Mainstay yes, but they also have long eaten wheat and I have seen historians make the same point as Hanna about Mongols plundering the grain of other societies (along with horses, cattle, gold and women, of course) and recently adopting more and more the bad habits of modern Westerners, so unless you have counter evidence, then she seems to have the balance of the evidence on her side, sad as it may be.
On the other hand, recent evidence has shown that the grain-eating ancient Egyptians suffered nutritional deficiencies. Nutritional deficiencies usually do not prevent reproduction. On the contrary, agrarian societies tend to have BOTH higher rates of deficiencies AND higher rates of reproduction than hunter-gatherer societies. High levels of reproduction are a sign of ill health, not good health and less spacing between births means less time for mothers to build up nutrient levels for the next child. It's one of the curses of civilization, not evidence of beneficial adaptation.
The tendency to put on weight was to have another effect on the living conditions of Neolithic peoples. In spite of a much shorter life span, population densities grew dramatically. As women must have a certain minimum percentage of body fat to ovulate, the tendency of agricultural people to become fat resulted in women becoming pregnant at an earlier age and becoming pregnant again much sooner after giving birth. Studies of contemporary female hunter-gatherers have shown them to reach first menstruation several years later than agricultural women. Hunter-gatherer women averaged four years between births versus eleven months for agricultural women. [There is even a colloquial term for this phenomenon of getting pregnant twice in less than twelve months: "Irish twins."] As it was no longer necessary to carry infants from place to place, the natural constraints on family size experienced by nomadic hunter-gatherers were no longer in effect.

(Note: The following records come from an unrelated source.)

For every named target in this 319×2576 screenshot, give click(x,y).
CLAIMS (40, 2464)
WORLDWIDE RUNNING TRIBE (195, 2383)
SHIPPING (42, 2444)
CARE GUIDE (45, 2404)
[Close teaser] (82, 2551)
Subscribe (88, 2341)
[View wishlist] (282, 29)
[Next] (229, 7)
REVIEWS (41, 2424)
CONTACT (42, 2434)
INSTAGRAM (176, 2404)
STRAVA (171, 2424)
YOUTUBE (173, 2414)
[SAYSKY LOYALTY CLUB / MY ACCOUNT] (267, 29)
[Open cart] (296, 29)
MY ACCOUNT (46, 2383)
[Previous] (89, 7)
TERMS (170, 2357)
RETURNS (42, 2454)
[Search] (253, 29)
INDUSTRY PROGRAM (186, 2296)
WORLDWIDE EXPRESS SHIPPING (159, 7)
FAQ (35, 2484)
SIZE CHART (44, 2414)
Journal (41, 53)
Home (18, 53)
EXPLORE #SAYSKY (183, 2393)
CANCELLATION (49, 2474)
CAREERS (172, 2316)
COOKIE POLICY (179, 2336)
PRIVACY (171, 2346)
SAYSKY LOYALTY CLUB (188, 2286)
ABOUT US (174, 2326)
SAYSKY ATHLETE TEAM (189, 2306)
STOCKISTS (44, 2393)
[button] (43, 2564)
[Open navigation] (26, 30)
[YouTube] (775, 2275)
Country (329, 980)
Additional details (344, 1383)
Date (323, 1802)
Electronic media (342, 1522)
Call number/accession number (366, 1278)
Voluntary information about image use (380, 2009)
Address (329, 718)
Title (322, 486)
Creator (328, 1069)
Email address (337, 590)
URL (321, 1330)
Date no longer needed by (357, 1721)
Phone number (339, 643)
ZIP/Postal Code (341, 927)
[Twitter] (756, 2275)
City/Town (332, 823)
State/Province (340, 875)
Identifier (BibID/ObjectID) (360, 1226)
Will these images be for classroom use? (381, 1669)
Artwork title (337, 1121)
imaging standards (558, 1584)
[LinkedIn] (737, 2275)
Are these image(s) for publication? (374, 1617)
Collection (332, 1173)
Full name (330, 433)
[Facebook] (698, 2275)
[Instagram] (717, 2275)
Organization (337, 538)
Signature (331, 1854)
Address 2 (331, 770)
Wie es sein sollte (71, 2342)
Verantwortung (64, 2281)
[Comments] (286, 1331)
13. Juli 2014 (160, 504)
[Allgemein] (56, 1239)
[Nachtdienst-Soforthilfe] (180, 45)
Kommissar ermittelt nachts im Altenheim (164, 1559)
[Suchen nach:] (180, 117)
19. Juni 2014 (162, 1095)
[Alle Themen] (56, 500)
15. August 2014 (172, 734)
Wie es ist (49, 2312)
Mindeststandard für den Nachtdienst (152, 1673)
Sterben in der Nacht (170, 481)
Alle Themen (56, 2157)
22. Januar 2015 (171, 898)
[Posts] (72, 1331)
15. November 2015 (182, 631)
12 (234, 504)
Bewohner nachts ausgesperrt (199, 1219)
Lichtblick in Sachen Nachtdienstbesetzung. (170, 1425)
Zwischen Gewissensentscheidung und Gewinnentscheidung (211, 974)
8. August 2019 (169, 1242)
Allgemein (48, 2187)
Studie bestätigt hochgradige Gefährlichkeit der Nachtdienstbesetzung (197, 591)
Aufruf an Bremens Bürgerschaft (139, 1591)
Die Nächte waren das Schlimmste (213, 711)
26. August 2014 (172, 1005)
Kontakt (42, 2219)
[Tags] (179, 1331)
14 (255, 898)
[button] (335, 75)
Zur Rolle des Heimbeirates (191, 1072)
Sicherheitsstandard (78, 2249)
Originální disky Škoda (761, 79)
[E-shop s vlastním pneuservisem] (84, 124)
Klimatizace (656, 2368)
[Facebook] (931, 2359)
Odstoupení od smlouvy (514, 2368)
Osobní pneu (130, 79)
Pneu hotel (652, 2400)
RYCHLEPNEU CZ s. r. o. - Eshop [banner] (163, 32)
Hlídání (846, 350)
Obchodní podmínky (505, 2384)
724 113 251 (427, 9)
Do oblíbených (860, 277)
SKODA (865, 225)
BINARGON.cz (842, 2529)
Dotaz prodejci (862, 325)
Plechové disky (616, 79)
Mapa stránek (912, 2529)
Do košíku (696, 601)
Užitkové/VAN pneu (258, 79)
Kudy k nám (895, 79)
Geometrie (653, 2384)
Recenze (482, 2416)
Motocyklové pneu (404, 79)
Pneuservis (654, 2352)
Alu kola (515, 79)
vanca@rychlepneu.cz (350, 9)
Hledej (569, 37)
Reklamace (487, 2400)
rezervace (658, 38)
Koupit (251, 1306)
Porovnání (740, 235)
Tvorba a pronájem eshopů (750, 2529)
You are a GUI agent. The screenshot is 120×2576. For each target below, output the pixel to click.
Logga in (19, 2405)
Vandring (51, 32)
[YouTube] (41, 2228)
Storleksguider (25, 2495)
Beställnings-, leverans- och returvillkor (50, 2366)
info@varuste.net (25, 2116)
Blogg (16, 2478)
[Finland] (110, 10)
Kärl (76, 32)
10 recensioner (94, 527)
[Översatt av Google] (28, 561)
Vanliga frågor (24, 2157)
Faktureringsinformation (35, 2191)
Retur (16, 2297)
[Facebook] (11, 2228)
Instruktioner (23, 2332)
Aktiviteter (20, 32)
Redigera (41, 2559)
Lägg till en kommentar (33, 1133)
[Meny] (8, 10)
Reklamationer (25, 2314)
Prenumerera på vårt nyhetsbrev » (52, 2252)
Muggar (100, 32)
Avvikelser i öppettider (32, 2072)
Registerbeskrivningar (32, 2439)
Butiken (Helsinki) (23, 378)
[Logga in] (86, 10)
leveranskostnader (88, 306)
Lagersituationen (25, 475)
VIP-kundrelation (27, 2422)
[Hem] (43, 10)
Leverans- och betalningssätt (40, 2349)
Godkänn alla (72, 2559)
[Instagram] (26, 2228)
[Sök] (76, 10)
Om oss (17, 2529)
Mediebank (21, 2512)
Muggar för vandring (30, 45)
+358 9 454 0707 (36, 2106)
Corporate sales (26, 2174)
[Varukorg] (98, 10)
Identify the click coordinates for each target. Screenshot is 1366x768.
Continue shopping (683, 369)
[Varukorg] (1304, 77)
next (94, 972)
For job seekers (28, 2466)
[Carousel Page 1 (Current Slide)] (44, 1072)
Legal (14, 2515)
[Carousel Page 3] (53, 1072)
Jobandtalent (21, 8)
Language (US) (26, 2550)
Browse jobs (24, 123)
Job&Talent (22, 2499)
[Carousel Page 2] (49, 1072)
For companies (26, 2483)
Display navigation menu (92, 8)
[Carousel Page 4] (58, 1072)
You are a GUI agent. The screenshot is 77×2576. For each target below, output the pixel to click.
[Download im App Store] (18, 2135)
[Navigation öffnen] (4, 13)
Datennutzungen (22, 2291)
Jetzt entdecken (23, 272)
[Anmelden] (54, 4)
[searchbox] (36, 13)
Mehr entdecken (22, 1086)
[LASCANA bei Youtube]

Obviously, greater populations required larger crop yields for sustenance. Methods of agricultural intensification such as the plow and irrigation were soon invented to boost yields. As these more intensive methods accelerated the exhaustion of the topsoil and populations continued to grow, new lands for cultivation had to be found. The process of colonization continued until recent history, until the civilized world became agricultural, polluted, overpopulated, and overweight.